Why does the system have /etc/sudoers.d? How should I edit it?

Yes, you can use visudo to edit those files. All that you have to do is specify the name of the file that you want to edit with the -f option. For example:

visudo -f /etc/sudoers.d/somefilename

Or, if needed:

sudo visudo -f /etc/sudoers.d/somefilename

Documentation

From man visudo:

-f sudoers
Specify and alternate sudoers file location. With this option visudo will edit (or check) the sudoers file of your choice, instead of the default, /etc/sudoers. The lock file used is the specified sudoers file with ".tmp" appended to it. In check-only mode only, the argument to -f may be "-", indicating that sudoers will be read from the standard input.

In summary:

  1. Syntax: Both visudo and visudo -f perform the same syntax checking.

  2. Permissions/Ownership: As a feature added to assist the administration of large systems, files edited under visudo -f are not checked for ownership or permissions: this allows syntax checking of a file offline or as part of a revision control system.

Why use /etc/sudoers.d/

Typically /etc/sudoers is under control of your distribution's package manager. If you have made changes to that file and the package manager wants to upgrade it, you will have to manually inspect the changes and approve how they are merged into the new version. By placing your local changes into a file in the /etc/sudoers.d/ directory, you avoid this manual step and upgrades can proceed automatically.

When does sudo ignore a file in /etc/sudoers?
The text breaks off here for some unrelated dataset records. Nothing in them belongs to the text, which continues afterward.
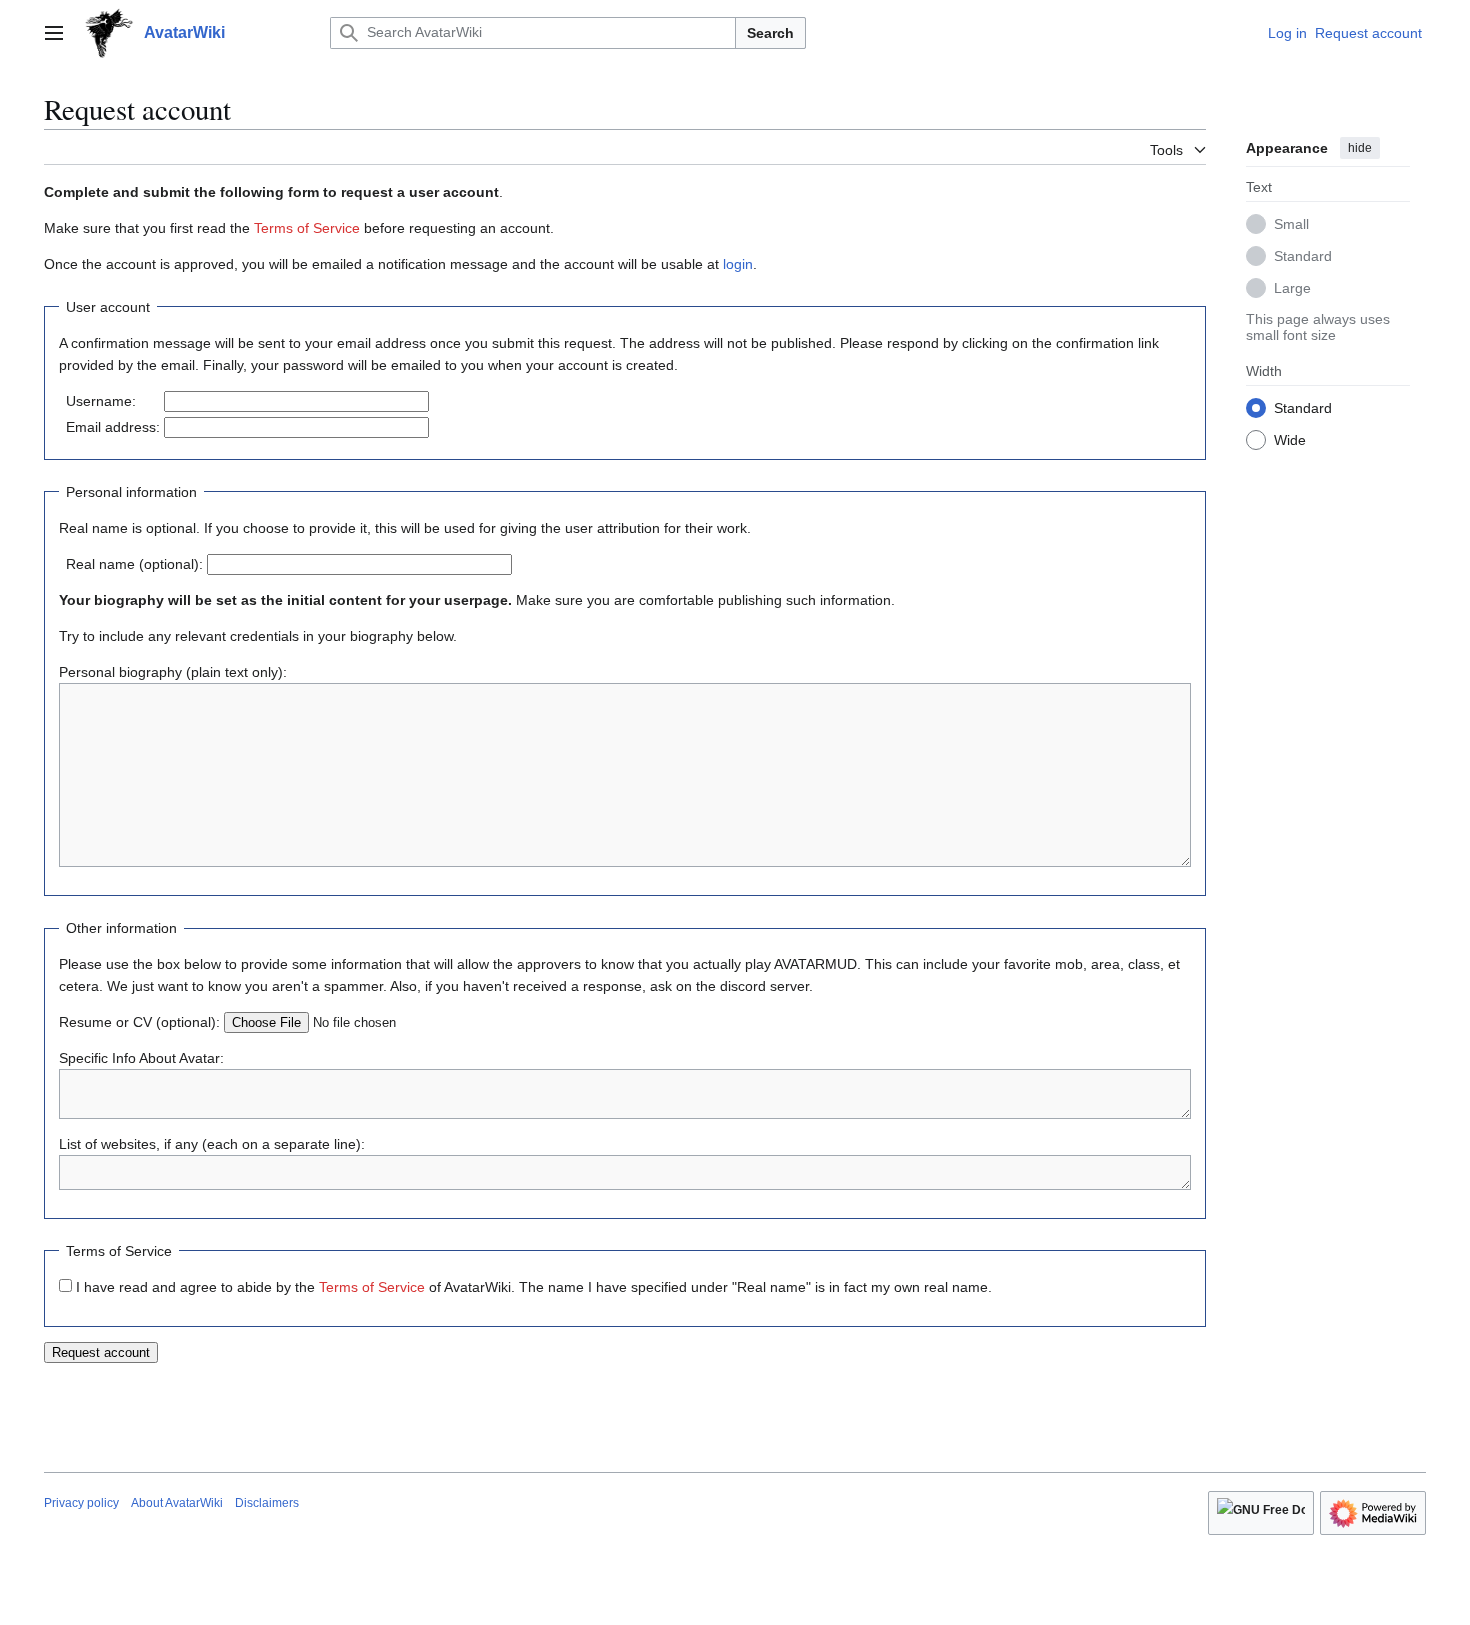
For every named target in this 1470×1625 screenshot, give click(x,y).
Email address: (113, 427)
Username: (101, 401)
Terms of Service (307, 228)
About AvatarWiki (177, 1503)
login (738, 264)
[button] (54, 33)
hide (1360, 148)
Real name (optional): (134, 564)
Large (1292, 287)
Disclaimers (267, 1503)
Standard (1303, 255)
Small (1291, 223)
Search (770, 33)
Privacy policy (81, 1503)
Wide (1290, 439)
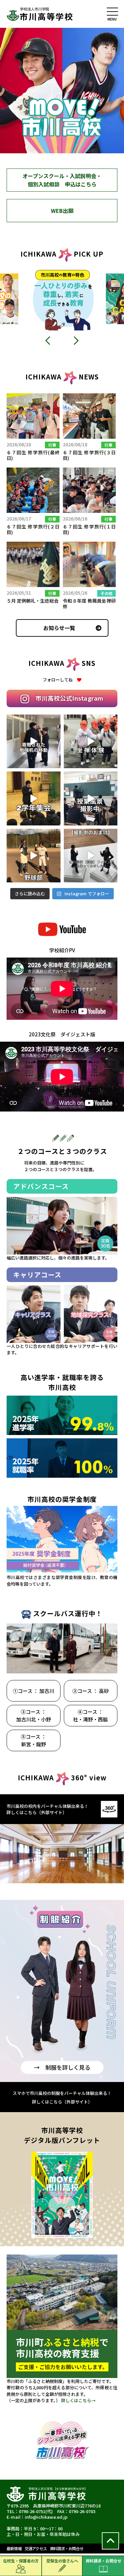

If your /etc/sudoers file contains the line:

#includedir /etc/sudoers.d

then sudo will read files in the directory /etc/sudoers.d.

Exceptions are:

  1. Files whose names end in ~
  2. Files whose names contain a . character

This is done (a) for the convenience of package managers and also (b) so that backup files from editors are ignored.


Changes made to files in /etc/sudoers.d remain in place if you upgrade the system. This can prevent user lockouts when the system is upgraded. Ubuntu tends to like this behavior. Other distributions are using this layout as well.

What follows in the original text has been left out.